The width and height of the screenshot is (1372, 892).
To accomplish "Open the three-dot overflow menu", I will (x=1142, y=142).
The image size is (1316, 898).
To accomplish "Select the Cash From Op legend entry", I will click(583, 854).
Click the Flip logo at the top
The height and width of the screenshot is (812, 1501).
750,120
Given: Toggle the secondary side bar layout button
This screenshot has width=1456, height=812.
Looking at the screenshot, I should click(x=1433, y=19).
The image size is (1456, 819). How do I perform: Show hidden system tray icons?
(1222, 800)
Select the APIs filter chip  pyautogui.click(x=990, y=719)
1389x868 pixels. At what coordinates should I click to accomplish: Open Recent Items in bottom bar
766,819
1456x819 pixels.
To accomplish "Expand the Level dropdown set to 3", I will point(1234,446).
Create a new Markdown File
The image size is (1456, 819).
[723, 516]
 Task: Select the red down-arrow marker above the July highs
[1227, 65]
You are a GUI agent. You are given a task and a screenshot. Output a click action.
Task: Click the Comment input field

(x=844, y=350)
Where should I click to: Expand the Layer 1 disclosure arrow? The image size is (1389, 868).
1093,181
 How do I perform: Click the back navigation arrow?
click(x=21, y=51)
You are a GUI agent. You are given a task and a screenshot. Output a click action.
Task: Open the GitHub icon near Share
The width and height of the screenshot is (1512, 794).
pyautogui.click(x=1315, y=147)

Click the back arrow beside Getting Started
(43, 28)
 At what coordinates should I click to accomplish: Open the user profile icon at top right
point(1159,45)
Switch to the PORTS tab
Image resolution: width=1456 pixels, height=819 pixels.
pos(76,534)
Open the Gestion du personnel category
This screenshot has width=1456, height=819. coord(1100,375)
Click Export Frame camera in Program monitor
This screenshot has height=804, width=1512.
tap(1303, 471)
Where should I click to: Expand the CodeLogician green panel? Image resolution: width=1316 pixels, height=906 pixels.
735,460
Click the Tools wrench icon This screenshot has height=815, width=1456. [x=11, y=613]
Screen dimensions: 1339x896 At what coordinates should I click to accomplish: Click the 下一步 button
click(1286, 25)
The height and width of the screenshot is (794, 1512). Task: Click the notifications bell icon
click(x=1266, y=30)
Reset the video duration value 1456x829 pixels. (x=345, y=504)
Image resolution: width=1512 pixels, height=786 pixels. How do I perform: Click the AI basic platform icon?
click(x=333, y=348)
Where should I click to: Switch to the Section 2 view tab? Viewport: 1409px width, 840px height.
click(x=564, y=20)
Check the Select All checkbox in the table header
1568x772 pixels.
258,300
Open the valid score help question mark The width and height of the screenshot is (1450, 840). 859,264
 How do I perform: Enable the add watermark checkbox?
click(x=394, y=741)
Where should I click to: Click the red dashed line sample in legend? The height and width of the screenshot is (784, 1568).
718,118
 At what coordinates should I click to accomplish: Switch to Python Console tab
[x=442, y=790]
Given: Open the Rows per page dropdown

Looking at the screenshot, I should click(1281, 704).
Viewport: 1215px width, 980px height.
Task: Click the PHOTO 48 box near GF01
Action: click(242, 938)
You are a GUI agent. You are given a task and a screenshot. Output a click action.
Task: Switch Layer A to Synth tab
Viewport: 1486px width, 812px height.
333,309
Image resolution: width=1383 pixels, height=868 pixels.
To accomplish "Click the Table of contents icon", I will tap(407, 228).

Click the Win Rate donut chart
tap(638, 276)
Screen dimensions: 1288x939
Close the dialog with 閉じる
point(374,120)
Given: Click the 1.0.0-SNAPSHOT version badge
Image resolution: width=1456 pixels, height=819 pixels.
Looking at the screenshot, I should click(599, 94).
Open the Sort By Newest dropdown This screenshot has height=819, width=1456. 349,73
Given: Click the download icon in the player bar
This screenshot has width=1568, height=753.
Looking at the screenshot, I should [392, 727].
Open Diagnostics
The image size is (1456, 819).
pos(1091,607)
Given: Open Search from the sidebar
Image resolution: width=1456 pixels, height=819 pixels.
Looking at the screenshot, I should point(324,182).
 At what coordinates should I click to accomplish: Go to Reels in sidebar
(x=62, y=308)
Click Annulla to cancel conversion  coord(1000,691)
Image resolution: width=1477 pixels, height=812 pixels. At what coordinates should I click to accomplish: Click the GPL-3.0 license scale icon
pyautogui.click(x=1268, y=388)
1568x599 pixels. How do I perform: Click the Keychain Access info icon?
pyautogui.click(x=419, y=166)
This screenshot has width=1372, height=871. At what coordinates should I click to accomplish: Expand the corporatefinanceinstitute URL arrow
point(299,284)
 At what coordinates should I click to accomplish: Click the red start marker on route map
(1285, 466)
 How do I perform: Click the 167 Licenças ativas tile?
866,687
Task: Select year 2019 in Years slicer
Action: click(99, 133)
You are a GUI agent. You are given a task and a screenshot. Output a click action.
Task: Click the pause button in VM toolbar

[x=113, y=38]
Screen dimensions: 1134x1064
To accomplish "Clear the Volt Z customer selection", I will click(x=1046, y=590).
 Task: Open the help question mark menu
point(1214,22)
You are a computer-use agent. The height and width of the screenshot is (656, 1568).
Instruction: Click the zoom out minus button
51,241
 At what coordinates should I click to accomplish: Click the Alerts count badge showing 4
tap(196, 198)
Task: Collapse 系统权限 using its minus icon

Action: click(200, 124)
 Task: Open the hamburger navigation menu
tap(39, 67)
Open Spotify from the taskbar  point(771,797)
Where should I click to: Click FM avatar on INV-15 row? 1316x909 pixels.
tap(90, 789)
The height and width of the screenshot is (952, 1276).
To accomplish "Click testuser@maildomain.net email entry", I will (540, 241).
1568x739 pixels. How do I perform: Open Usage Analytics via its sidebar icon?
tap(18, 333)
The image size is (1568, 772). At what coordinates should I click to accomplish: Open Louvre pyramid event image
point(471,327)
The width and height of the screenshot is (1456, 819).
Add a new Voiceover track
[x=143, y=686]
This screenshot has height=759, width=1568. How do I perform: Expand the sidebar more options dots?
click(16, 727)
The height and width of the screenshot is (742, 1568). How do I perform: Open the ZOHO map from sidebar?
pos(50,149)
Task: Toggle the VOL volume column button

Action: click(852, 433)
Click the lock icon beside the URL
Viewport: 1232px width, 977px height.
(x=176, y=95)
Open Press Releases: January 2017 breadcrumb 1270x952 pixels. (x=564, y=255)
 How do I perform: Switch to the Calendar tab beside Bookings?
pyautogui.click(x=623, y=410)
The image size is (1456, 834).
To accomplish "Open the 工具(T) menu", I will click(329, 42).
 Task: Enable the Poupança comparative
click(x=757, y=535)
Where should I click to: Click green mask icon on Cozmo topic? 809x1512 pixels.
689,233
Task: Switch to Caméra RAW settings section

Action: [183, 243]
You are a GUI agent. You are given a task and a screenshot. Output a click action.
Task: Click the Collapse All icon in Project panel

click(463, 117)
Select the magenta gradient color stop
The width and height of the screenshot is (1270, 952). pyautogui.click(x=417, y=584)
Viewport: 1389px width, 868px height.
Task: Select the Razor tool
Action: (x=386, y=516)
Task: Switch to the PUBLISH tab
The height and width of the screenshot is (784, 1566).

> [What is expected]: Take the entries above and transcribe them exactly.

> [Exercise answer]:
The width and height of the screenshot is (1372, 892).
To accomplish "Open the three-dot overflow menu", I will (x=1142, y=142).
The image size is (1316, 898).
To accomplish "Select the Cash From Op legend entry", I will click(583, 854).
Click the Flip logo at the top
The height and width of the screenshot is (812, 1501).
750,120
Given: Toggle the secondary side bar layout button
This screenshot has width=1456, height=812.
Looking at the screenshot, I should click(x=1433, y=19).
The image size is (1456, 819). How do I perform: Show hidden system tray icons?
(1222, 800)
Select the APIs filter chip  pyautogui.click(x=990, y=719)
1389x868 pixels. At what coordinates should I click to accomplish: Open Recent Items in bottom bar
766,819
1456x819 pixels.
To accomplish "Expand the Level dropdown set to 3", I will point(1234,446).
Create a new Markdown File
The image size is (1456, 819).
[723, 516]
 Task: Select the red down-arrow marker above the July highs
[1227, 65]
You are a GUI agent. You are given a task and a screenshot. Output a click action.
Task: Click the Comment input field

(x=844, y=350)
Where should I click to: Expand the Layer 1 disclosure arrow? The image size is (1389, 868).
1093,181
 How do I perform: Click the back navigation arrow?
click(x=21, y=51)
You are a GUI agent. You are given a task and a screenshot. Output a click action.
Task: Open the GitHub icon near Share
The width and height of the screenshot is (1512, 794).
pyautogui.click(x=1315, y=147)

Click the back arrow beside Getting Started
(43, 28)
 At what coordinates should I click to accomplish: Open the user profile icon at top right
point(1159,45)
Switch to the PORTS tab
Image resolution: width=1456 pixels, height=819 pixels.
pos(76,534)
Open the Gestion du personnel category
This screenshot has width=1456, height=819. coord(1100,375)
Click Export Frame camera in Program monitor
This screenshot has height=804, width=1512.
tap(1303, 471)
Where should I click to: Expand the CodeLogician green panel? Image resolution: width=1316 pixels, height=906 pixels.
735,460
Click the Tools wrench icon This screenshot has height=815, width=1456. [x=11, y=613]
Screen dimensions: 1339x896 At what coordinates should I click to accomplish: Click the 下一步 button
click(1286, 25)
The height and width of the screenshot is (794, 1512). Task: Click the notifications bell icon
click(x=1266, y=30)
Reset the video duration value 1456x829 pixels. (x=345, y=504)
Image resolution: width=1512 pixels, height=786 pixels. How do I perform: Click the AI basic platform icon?
click(x=333, y=348)
Where should I click to: Switch to the Section 2 view tab? Viewport: 1409px width, 840px height.
click(x=564, y=20)
Check the Select All checkbox in the table header
1568x772 pixels.
258,300
Open the valid score help question mark The width and height of the screenshot is (1450, 840). 859,264
 How do I perform: Enable the add watermark checkbox?
click(x=394, y=741)
Where should I click to: Click the red dashed line sample in legend? The height and width of the screenshot is (784, 1568).
718,118
 At what coordinates should I click to accomplish: Switch to Python Console tab
[x=442, y=790]
Given: Open the Rows per page dropdown

Looking at the screenshot, I should click(1281, 704).
Viewport: 1215px width, 980px height.
Task: Click the PHOTO 48 box near GF01
Action: click(242, 938)
You are a GUI agent. You are given a task and a screenshot. Output a click action.
Task: Switch Layer A to Synth tab
Viewport: 1486px width, 812px height.
333,309
Image resolution: width=1383 pixels, height=868 pixels.
To accomplish "Click the Table of contents icon", I will tap(407, 228).

Click the Win Rate donut chart
tap(638, 276)
Screen dimensions: 1288x939
Close the dialog with 閉じる
point(374,120)
Given: Click the 1.0.0-SNAPSHOT version badge
Image resolution: width=1456 pixels, height=819 pixels.
Looking at the screenshot, I should click(599, 94).
Open the Sort By Newest dropdown This screenshot has height=819, width=1456. 349,73
Given: Click the download icon in the player bar
This screenshot has width=1568, height=753.
Looking at the screenshot, I should [392, 727].
Open Diagnostics
The image size is (1456, 819).
pos(1091,607)
Given: Open Search from the sidebar
Image resolution: width=1456 pixels, height=819 pixels.
Looking at the screenshot, I should point(324,182).
 At what coordinates should I click to accomplish: Go to Reels in sidebar
(x=62, y=308)
Click Annulla to cancel conversion  coord(1000,691)
Image resolution: width=1477 pixels, height=812 pixels. At what coordinates should I click to accomplish: Click the GPL-3.0 license scale icon
pyautogui.click(x=1268, y=388)
1568x599 pixels. How do I perform: Click the Keychain Access info icon?
pyautogui.click(x=419, y=166)
This screenshot has width=1372, height=871. At what coordinates should I click to accomplish: Expand the corporatefinanceinstitute URL arrow
point(299,284)
 At what coordinates should I click to accomplish: Click the red start marker on route map
(1285, 466)
 How do I perform: Click the 167 Licenças ativas tile?
866,687
Task: Select year 2019 in Years slicer
Action: click(99, 133)
You are a GUI agent. You are given a task and a screenshot. Output a click action.
Task: Click the pause button in VM toolbar

[x=113, y=38]
Screen dimensions: 1134x1064
To accomplish "Clear the Volt Z customer selection", I will click(x=1046, y=590).
 Task: Open the help question mark menu
point(1214,22)
You are a computer-use agent. The height and width of the screenshot is (656, 1568).
Instruction: Click the zoom out minus button
51,241
 At what coordinates should I click to accomplish: Click the Alerts count badge showing 4
tap(196, 198)
Task: Collapse 系统权限 using its minus icon

Action: click(200, 124)
 Task: Open the hamburger navigation menu
tap(39, 67)
Open Spotify from the taskbar  point(771,797)
Where should I click to: Click FM avatar on INV-15 row? 1316x909 pixels.
tap(90, 789)
The height and width of the screenshot is (952, 1276).
To accomplish "Click testuser@maildomain.net email entry", I will (540, 241).
1568x739 pixels. How do I perform: Open Usage Analytics via its sidebar icon?
tap(18, 333)
The image size is (1568, 772). At what coordinates should I click to accomplish: Open Louvre pyramid event image
point(471,327)
The width and height of the screenshot is (1456, 819).
Add a new Voiceover track
[x=143, y=686]
This screenshot has height=759, width=1568. How do I perform: Expand the sidebar more options dots?
click(16, 727)
The height and width of the screenshot is (742, 1568). How do I perform: Open the ZOHO map from sidebar?
pos(50,149)
Task: Toggle the VOL volume column button

Action: click(852, 433)
Click the lock icon beside the URL
Viewport: 1232px width, 977px height.
(x=176, y=95)
Open Press Releases: January 2017 breadcrumb 1270x952 pixels. (x=564, y=255)
 How do I perform: Switch to the Calendar tab beside Bookings?
pyautogui.click(x=623, y=410)
The image size is (1456, 834).
To accomplish "Open the 工具(T) menu", I will click(329, 42).
 Task: Enable the Poupança comparative
click(x=757, y=535)
Where should I click to: Click green mask icon on Cozmo topic? 809x1512 pixels.
689,233
Task: Switch to Caméra RAW settings section

Action: [183, 243]
You are a GUI agent. You are given a task and a screenshot. Output a click action.
Task: Click the Collapse All icon in Project panel

click(463, 117)
Select the magenta gradient color stop
The width and height of the screenshot is (1270, 952). pyautogui.click(x=417, y=584)
Viewport: 1389px width, 868px height.
Task: Select the Razor tool
Action: (x=386, y=516)
Task: Switch to the PUBLISH tab
The height and width of the screenshot is (784, 1566).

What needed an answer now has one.